In June 1272, the Marinids invaded Castile from Morocco. Alfonso X ordered a general mobilisation, summoning his noblemen to appear on the frontier under the command of his brother Manuel and son Fernando. The refusal of a great many to appear was the start of the nobles' rebellion. The leaders of the revolt, including Nuño and the king's brother Philip, had been in contact with the Marinid emir, Abu Yusuf, and his son Abd al-Wahid. Eleven letters sent by the Marinid ruler and his son to the rebel leaders were intercepted by the king's men. Before Abu Yusuf the rebels accused Alfonso X of debasing the coinage, violating their customary privileges, causing inflation and favouring merchants. Abu Yusuf encouraged Nuño to send his son Nuño to him in Morocco, where he promised to make the younger Nuño "king" of the Christians, that is, commander of the Christian militia he had raised.

Before the end of 1272, Nuño and several other rebel leaders had paid homage and swore fealty to Ibn al-Ahmar of Granada. Their stated aim was to restore the Treaty of Alcalá de Benzaide and the Portuguese tribute. Despite the clear evidence of treason, the nobles participated in the cortes that convened in Burgos in November. Alfonso granted some concessions, but not enough to satisfy the rebels. Nuño and the other ringleaders determined to go into exile in Granada, but not without plundering the kingdom as they went. Nuño's sons joined him in exile. Upon their arrival in Granada, Ibn al-Ahmar sent the Castilians to plunder the land around Guadix that belonged to the Banu Ashqilula. When Ibn al-Ahmar died on 12 January 1273, there was a dispute over the succession, but the Castilian exiles' support for his son, Abu Abd Allah, secured him the throne.

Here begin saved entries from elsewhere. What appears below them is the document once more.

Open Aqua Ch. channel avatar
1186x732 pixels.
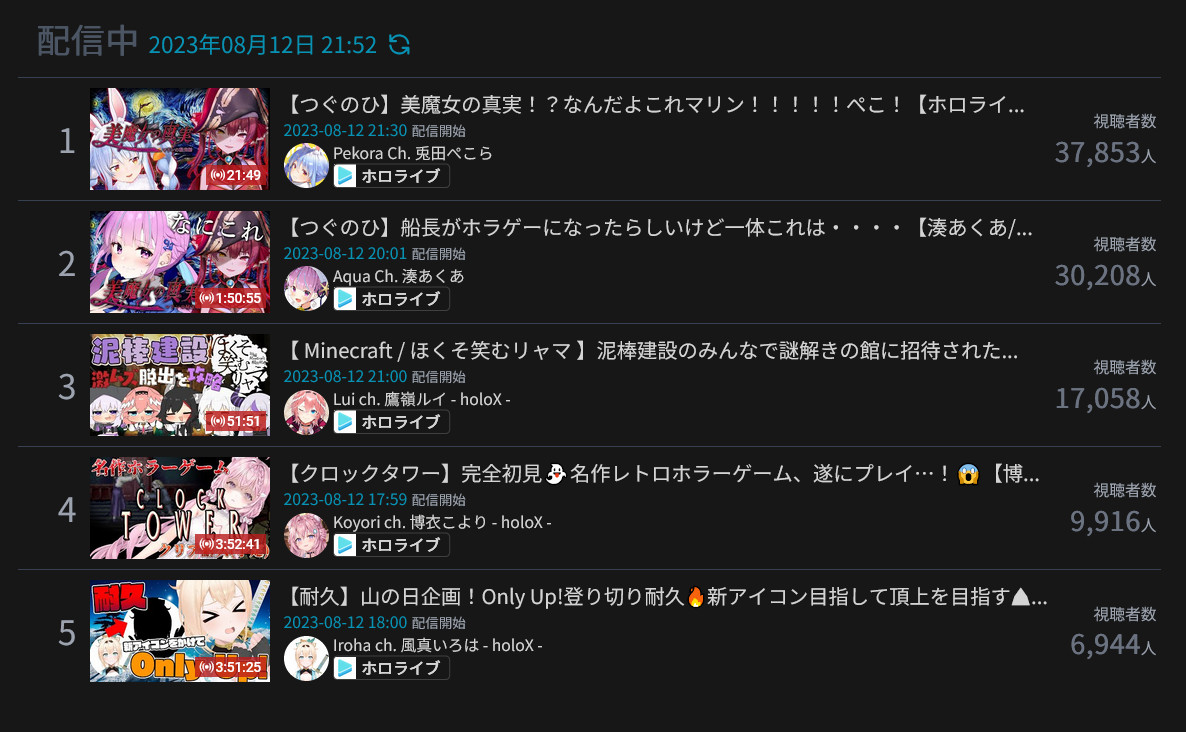[306, 288]
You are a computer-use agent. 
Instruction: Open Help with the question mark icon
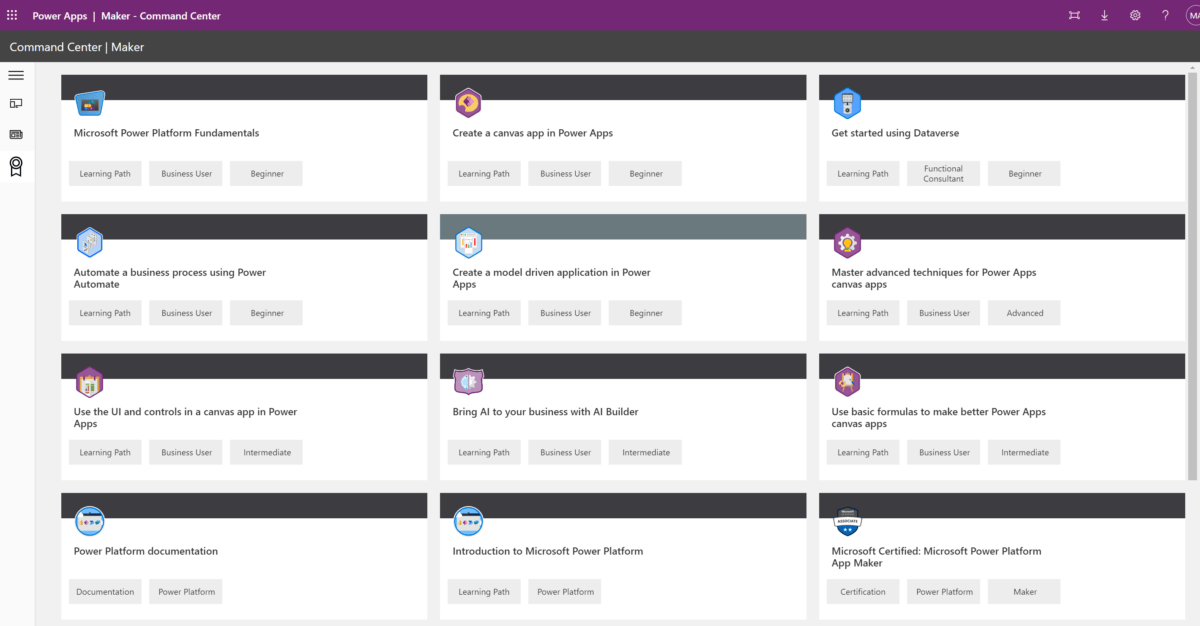click(x=1165, y=15)
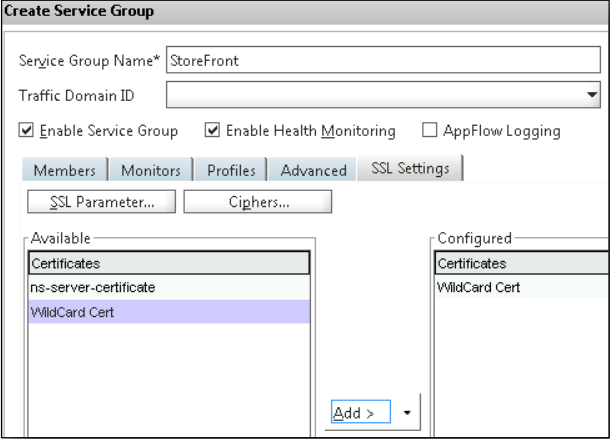Image resolution: width=610 pixels, height=439 pixels.
Task: Click the Add > button
Action: click(358, 411)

==Defending Écija (1273–75)==
In 1273, the new king of Granada and the rebels were quick to open negotiations with Alfonso. In July, Alfonso and the rebels reached an agreement at Seville. The number of servicios was reduced to four and the Fuero real (which gave privileges to the towns) was abolished. In December a truce was agreed with the king of Granada. In March 1274, Nuño, now back in the king of Castile's service, attended the royal court in Burgos. Alfonso granted Nuño the tenancy of Écija, which the 14th-century Crónica de Alfonso X inflated into his being made adelantado mayor de la frontera, the commander-in-chief in charge of the defence of the southern frontier. In fact, the king's illegitimate son Alfonso Fernández el Niño, based in Seville, was given command of the frontier. On account of the truce, however, the frontier was quiet and Nuño and his son Juan even contemplated answering the call of the Second Council of Lyon (18 May 1274) for a new crusade to the Holy Land. A Marinid invasion in May 1275 prevented him from doing so.

After initial campaigns towards Seville and Jaén, Abu Yusuf personally led the main Marinid army against Écija. Although some had advised him to avoid pitched battle, Nuño chose to follow the advice of others, who counselled that a pitched battle was the only way to save his honour. The Moroccan historian Ibn Abi Zar, who calls Nuño "the cursed one", records that he led a massive army with breastplates, chain mail, banners and trumpets. Nuño died in the battle of Écija, probably on Sunday, 8 September 1275, as recorded by Ibn Abi Zar. The only Christian source to date the battle, the Anales Toledanos III, puts it on Saturday, 7 September. According to Ibn Abi Zar, the Marinid emir would have preferred to take Nuño alive. He ordered all the dead Christians beheaded on the field of battle. He could not take Écija, defended by 300 knights, and therefore withdrew. He entered Algeciras in triumph on 18 September, with Nuño's head prominently displayed on a pole. Afterwards, he sent Nuño's head to the king of Granada. Given that Abu Abd Allah owed his throne largely to the intervention of Nuño, whom he knew personally, this was calculated to offend. Out of friendship with Nuño and hatred of the Marinids, Abu Abd Allah had the head embalmed in musk and camphor and sent secretly to Córdoba for burial with the body. His reunited head and body were brought from Córdoba to the convent of San Pablo in Palencia, where they were buried. Nuño's wife, Teresa, was also buried there.